Higher 1099 reporting thresholds
Who this could help: Business owners who pay contractors
What this means: Starting in 2026, the IRS is increasing the reporting threshold for Form 1099-NEC and 1099-MISC from $600 to $2,000. This means your business will only be required to issue a 1099 to contractors, freelancers, or vendors if you paid them $2,000 or more during the year. The threshold will be adjusted annually for inflation.
Why it matters: With the higher 1099 threshold, there will be fewer forms to send out at tax time, which means less paperwork and a lower chance of penalties for missing smaller payments. Business owners may also notice they stop receiving 1099s from clients they’ve worked with in the past if the total paid is under $2,000. In any case, it’s important to keep full records, include all amounts in your books, and hold on to W-9s, since the IRS can still review payments of any size. QBI deduction extended.
QBI deduction extended
Who this could help: Business owners with pass-through entities, including S Corps, sole proprietors, and partnerships (individual/personal return)

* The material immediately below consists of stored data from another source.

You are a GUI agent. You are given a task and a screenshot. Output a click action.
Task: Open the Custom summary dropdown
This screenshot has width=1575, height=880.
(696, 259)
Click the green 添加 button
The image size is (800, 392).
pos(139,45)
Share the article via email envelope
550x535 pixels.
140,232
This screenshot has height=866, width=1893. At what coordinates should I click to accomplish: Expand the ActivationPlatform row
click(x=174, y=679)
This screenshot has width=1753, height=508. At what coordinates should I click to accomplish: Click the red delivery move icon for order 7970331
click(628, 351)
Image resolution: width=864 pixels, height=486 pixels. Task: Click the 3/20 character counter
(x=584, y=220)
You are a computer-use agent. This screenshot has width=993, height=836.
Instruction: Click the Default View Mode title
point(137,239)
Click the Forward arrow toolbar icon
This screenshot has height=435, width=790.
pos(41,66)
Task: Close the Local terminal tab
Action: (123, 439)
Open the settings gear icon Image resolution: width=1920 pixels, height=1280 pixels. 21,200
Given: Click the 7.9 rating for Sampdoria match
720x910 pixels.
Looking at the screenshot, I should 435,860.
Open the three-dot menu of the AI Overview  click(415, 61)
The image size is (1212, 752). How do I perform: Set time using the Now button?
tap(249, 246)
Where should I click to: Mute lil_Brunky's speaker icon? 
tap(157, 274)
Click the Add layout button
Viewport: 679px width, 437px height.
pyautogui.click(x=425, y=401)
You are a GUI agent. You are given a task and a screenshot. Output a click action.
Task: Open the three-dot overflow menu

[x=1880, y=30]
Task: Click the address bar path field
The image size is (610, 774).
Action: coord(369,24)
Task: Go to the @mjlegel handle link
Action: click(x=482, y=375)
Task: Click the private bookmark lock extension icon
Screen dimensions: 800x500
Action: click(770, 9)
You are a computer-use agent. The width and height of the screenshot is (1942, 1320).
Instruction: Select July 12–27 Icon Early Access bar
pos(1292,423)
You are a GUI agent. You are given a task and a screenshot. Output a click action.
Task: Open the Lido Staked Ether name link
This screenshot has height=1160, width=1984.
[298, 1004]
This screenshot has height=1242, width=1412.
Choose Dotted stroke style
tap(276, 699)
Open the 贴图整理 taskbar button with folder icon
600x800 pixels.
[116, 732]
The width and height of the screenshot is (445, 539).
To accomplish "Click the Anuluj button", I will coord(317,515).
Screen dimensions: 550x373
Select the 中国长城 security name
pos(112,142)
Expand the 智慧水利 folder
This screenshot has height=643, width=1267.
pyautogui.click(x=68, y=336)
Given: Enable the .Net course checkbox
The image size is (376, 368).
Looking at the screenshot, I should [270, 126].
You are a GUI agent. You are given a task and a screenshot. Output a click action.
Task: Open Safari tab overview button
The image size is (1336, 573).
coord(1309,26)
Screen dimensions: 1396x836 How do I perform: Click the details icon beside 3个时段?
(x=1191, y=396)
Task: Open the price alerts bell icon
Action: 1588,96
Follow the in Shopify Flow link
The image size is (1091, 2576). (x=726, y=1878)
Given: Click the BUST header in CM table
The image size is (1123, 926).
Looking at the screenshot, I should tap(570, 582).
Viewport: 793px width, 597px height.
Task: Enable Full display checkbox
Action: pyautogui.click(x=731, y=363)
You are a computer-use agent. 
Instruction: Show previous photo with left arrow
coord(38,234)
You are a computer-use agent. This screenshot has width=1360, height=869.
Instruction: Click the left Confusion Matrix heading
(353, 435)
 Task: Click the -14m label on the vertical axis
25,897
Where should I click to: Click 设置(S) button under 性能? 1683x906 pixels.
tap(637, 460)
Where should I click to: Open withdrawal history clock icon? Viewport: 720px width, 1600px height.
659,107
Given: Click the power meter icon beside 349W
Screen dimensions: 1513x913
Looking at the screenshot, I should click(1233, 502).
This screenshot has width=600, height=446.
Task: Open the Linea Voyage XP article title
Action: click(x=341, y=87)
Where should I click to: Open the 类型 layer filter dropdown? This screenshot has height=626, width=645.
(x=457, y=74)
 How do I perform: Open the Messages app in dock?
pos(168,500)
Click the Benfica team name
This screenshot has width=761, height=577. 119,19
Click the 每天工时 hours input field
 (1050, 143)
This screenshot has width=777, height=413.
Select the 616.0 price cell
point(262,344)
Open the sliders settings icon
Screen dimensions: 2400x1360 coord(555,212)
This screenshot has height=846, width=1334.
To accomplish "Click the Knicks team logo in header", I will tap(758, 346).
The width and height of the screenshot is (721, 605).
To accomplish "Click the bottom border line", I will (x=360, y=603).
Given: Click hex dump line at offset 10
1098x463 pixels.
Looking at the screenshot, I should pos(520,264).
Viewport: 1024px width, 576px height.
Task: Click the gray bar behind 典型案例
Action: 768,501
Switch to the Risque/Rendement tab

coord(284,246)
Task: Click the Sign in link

What this means: The 20% deduction for passthrough business income is now permanent (it was up for expiration this year). Starting in 2026, there’s also a new flat $400 QBI deduction if you have at least $1,000 in qualified business income.
Why it matters: If you qualify, you can continue to deduct 20% of your business profit from your taxable income. For many business owners, this is one of the most valuable deductions they get. The new $400 minimum deduction helps out during lower-income years or those just getting started.
Other noteworthy changes
- Child Tax Credit: Rises to $2,200 per child in 2025 ($1,700 refundable) and adjusts for inflation starting in 2026.
- No tax on overtime or tips (for now): From 2025–2028, you don’t pay income tax on up to $12,500 (single) or $25,000 (joint) in qualifying overtime or tips. Income phaseouts begin at $150K single / $300K joint.
- Tax brackets and standard deduction: The current tax brackets (10–37%) and higher standard deductions ($15,750 single/$31,500 married) are now permanent, with inflation adjustments going forward.
- R&D write-offs: Domestic research and development (R&D) costs can now be deducted all at once in the year they’re incurred. For certain small businesses with average annual gross receipts of $31M or less, this can be applied retroactively to 2022, though the cost of R&D studies should be considered and outweighed against the potential benefit
The bottom line
The OBBBA brings back popular tax breaks from 2017 and introduces some new opportunities to help you save. If you’re self-employed, these updates could mean a lower tax bill and more flexibility for planning big business moves. Consult with your tax professional to make sure you’re getting every benefit available under the new law.

Marissa Achanzar is part of the sales team at Collective and doubles as a content writer based in Roseville, California. After a successful seven-year-stint in public accounting, Marissa decided to pivot and put her tax compliance and client engagement experience to use by creating practical, people-first educational content.
Marissa is also the founder of Something Good Co., a non-profit that supports foster and at-risk youth in the Sacramento region. In her spare time, she enjoys exercise, trying out new recipes, dabbling on piano or guitar and won’t say no to a good TV/movie marathon. You can find her on LinkedIn or contact her at [email protected]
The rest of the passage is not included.